• _WHAT TO PRODUCE_
Write out the data exactly, beginning with its first line and ending with the line that contains "point(564,152)", including that line.

(Dataset items)
▬▬▬

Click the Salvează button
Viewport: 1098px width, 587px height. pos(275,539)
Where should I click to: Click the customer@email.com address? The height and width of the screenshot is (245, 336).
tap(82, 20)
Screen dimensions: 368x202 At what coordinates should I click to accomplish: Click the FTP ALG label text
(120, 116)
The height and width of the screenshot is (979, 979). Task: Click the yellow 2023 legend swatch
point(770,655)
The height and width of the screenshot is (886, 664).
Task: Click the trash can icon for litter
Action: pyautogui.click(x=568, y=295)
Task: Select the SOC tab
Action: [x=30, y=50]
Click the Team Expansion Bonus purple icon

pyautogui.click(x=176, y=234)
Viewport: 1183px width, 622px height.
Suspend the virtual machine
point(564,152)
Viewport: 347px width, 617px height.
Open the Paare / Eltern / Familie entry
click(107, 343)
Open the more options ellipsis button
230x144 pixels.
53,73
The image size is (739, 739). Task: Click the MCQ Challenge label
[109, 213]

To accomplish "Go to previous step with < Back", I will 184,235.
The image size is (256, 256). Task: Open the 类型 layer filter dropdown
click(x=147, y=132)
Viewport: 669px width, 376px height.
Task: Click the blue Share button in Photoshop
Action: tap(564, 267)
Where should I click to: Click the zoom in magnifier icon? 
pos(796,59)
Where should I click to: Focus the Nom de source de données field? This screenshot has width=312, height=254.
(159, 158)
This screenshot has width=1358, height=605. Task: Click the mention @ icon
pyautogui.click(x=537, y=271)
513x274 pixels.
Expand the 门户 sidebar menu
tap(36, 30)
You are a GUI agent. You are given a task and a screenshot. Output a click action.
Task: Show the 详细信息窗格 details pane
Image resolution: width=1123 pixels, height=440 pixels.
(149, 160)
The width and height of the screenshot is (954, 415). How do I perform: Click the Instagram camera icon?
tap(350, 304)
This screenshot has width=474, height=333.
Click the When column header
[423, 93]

▬▬▬

• _THE RESPONSE_
Click the Salvează button
Viewport: 1098px width, 587px height. pos(275,539)
Where should I click to: Click the customer@email.com address? The height and width of the screenshot is (245, 336).
tap(82, 20)
Screen dimensions: 368x202 At what coordinates should I click to accomplish: Click the FTP ALG label text
(120, 116)
The height and width of the screenshot is (979, 979). Task: Click the yellow 2023 legend swatch
point(770,655)
The height and width of the screenshot is (886, 664).
Task: Click the trash can icon for litter
Action: pyautogui.click(x=568, y=295)
Task: Select the SOC tab
Action: [x=30, y=50]
Click the Team Expansion Bonus purple icon

pyautogui.click(x=176, y=234)
Viewport: 1183px width, 622px height.
Suspend the virtual machine
point(564,152)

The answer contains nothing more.